We have about 14 crore customers, of whom about 7 crore are active customers. We will tap these active customers.
Additionally, our digitisation journey is taking a good shape. Our ‘Vyom’ mobile app has 350 features and STP (straight through processing) journeys… So, there is a lot of activity around CASA, increasing the number of accounts, and building relationships.
Why have you set a lower credit growth target (10-12 per cent) in FY24 vis-a-vis 13.05 per cent achieved in FY23?
We have moderated our credit growth target in line with market estimates. The analysts are looking at 13-15 per cent credit growth. We are open to grow beyond 12 per cent, which I’m sure we will do. Last year also we did that. We do expect a decent credit growth from the RAM segment. Last year, this segment grew 14.94 per cent. We will either see a similar growth or more this year.
In the corporate credit segment, we are looking at growth in sectors such as hybrid annuity model or HAM (road), renewable energy, steel, textiles, chemicals, pharmaceuticals. There are 14-15 PLI (production-linked incentive) schemes from the government, and we will be part of that growth story.
How is the growth in your gold loan portfolio?
We did very well in FY23. We achieved about 48 per cent growth in gold loans. The portfolio has grown to ₹50,165 crore as at March-end 2023 from ₹33,828 crore as at March-end 2022. We have added a good number of customers. Through them we will garner CASA and cross-sell other products. We have opened 1,331 gold loan points. These are part of our branches, but their key result area or KRA is only gold loans.
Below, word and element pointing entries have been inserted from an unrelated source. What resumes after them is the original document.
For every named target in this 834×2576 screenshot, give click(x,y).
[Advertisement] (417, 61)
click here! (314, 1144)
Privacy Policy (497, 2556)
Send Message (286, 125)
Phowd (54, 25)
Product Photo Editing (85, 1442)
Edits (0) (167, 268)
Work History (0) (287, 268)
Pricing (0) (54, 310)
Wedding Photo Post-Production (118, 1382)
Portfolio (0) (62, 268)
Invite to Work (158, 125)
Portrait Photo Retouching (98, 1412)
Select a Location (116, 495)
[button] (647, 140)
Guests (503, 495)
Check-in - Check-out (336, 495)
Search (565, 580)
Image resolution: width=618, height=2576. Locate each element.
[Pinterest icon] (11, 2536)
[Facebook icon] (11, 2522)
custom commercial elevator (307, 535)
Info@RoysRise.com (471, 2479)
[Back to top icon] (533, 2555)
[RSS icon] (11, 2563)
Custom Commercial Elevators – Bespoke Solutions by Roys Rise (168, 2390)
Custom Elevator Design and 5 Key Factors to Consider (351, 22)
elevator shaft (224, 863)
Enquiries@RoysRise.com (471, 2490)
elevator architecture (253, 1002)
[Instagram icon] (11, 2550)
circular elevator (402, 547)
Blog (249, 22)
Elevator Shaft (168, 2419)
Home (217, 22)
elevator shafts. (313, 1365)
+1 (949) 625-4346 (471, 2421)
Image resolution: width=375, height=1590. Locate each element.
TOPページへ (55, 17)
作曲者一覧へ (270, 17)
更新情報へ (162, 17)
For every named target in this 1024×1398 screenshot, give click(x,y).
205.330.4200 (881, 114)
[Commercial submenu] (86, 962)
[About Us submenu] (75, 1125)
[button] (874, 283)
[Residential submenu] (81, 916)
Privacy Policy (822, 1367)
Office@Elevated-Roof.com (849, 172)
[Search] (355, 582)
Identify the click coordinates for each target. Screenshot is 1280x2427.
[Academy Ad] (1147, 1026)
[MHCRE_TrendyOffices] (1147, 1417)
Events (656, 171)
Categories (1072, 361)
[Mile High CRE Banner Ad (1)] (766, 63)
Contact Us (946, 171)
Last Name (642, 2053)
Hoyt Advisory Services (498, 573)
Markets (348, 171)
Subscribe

What is your loan recovery target for FY24?
We did total recovery of ₹20,142 crore in FY23. Slippages were at ₹12,518 crore… In FY24, we expect recovery and slippages of ₹16,000 crore and ₹12,000 crore, respectively. GNPA target is less than 6 per cent.
Last year, there was a good focus on written-off (WO) accounts. We recovered ₹5,549 crore from these accounts (against ₹2,750 crore in FY22). This effort will continue in FY24 also. Our portfolio of WO accounts is close to about ₹70,000 crore.